Equilibrium Refinement in Finite Action Evidence Games
Shaofei Jiang

TL;DR
This paper examines equilibrium refinements in evidence games with finite actions, introducing a disturbed game approach to ensure the existence of truthful equilibria and characterizing their properties.
Contribution
It extends the concept of truth-leaning equilibria by introducing disturbed games with uncertainty, ensuring existence and providing a simple characterization of purifiable truthful equilibria.
Findings
Purifiable truthful equilibria exist and are characterized simply.
These equilibria are receiver optimal and match the payoff of optimal mechanisms.

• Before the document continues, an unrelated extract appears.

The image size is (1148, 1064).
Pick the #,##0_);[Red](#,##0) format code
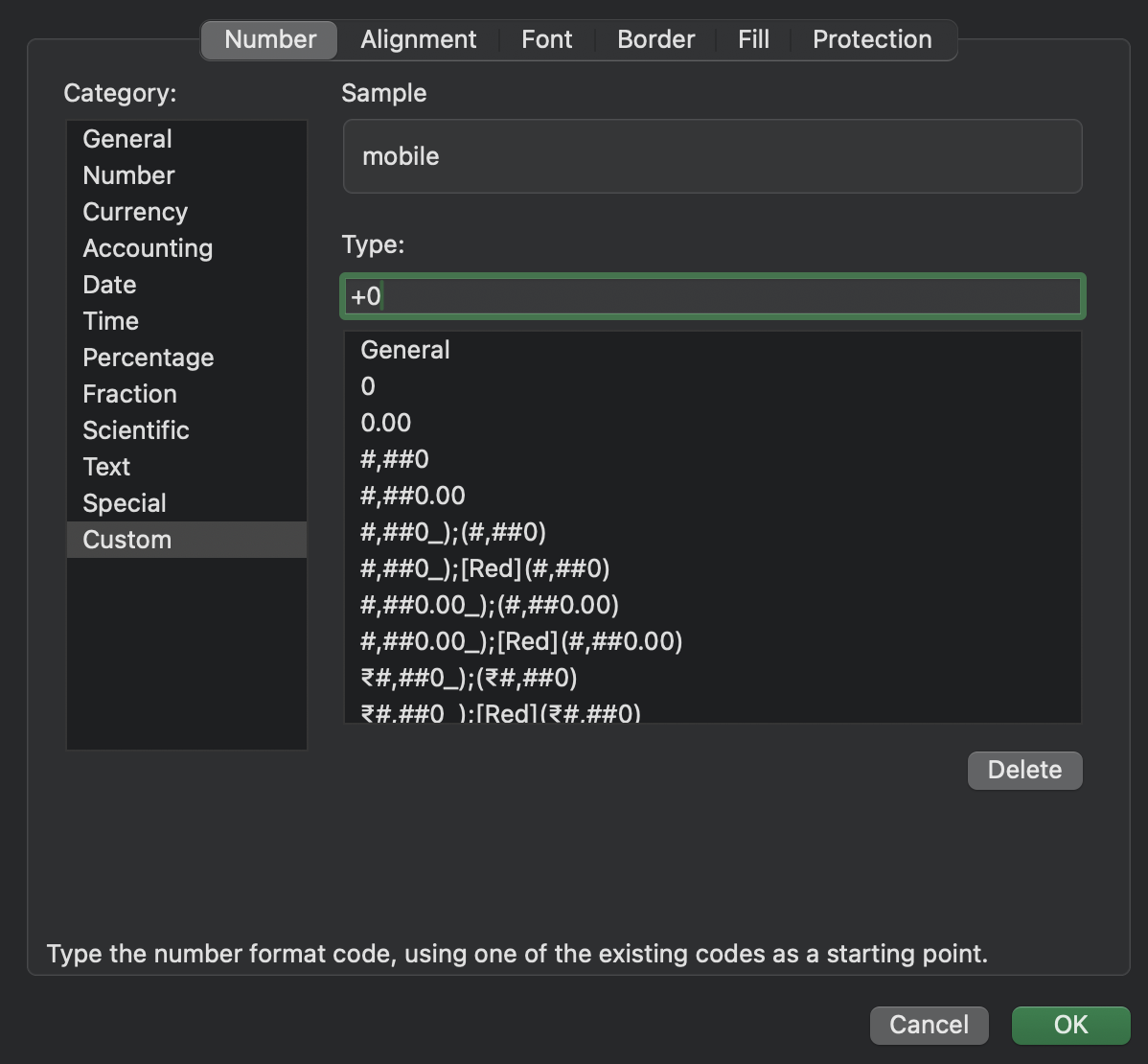tap(485, 568)
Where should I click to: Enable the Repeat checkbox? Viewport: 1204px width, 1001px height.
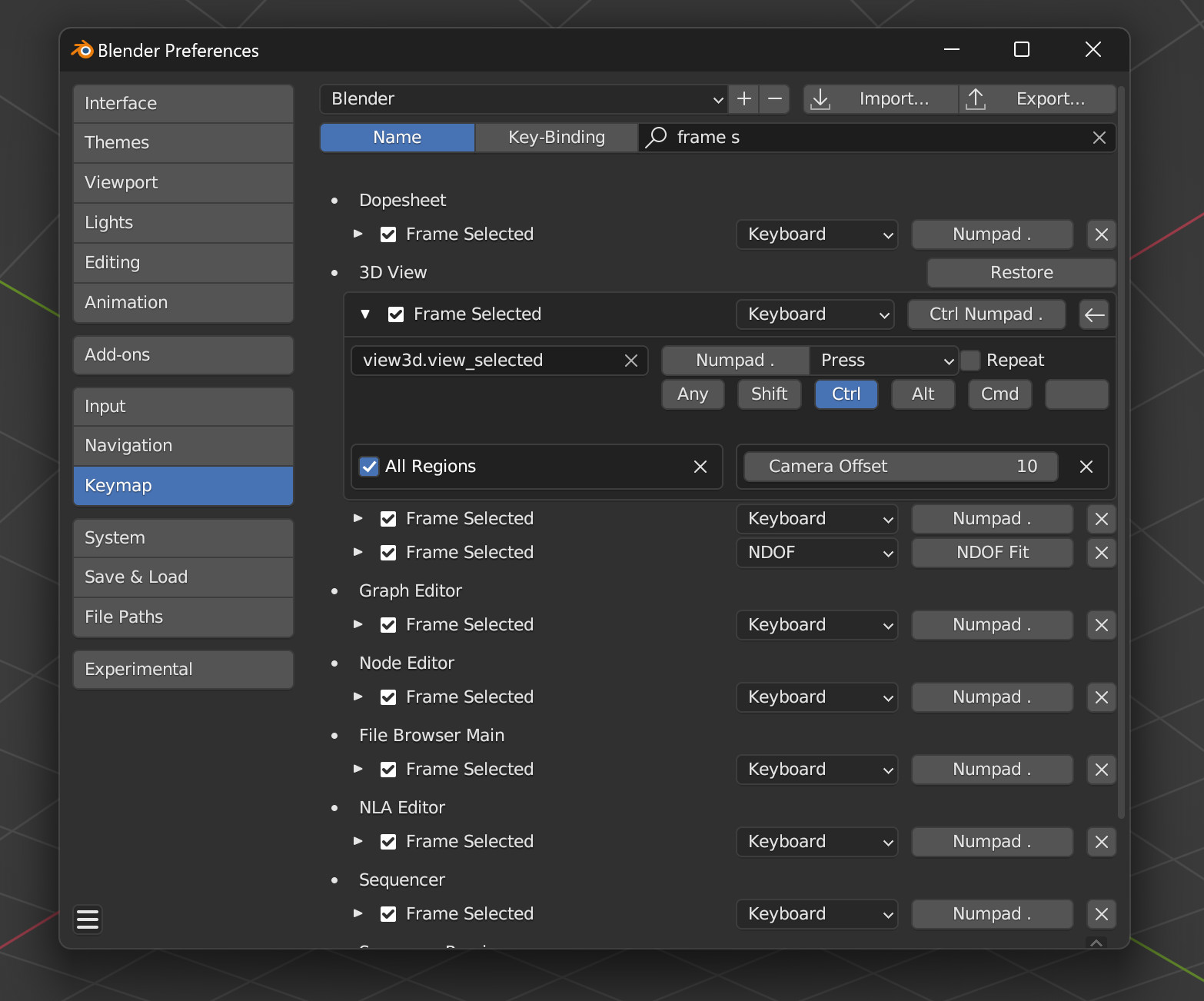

The approach restores equilibrium existence in finite action settings.
Abstract
Evidence games study situations where a sender persuades a receiver by selectively disclosing hard evidence about an unknown state of the world. Evidence games often have multiple equilibria. Hart et al. (2017) propose to focus on truth-leaning equilibria, i.e., perfect Bayesian equilibria where the sender discloses truthfully when indifferent, and the receiver takes off-path disclosure at face value. They show that a truth-leaning equilibrium is an equilibrium of a perturbed game where the sender has an infinitesimal reward for truth-telling. We show that, when the receiver's action space is finite, truth-leaning equilibrium may fail to exist, and it is not equivalent to equilibrium of the perturbed game. To restore existence, we introduce a disturbed game with a small uncertainty about the receiver's payoff. A purifiable truthful equilibrium is the limit of a sequence of truth-leaning…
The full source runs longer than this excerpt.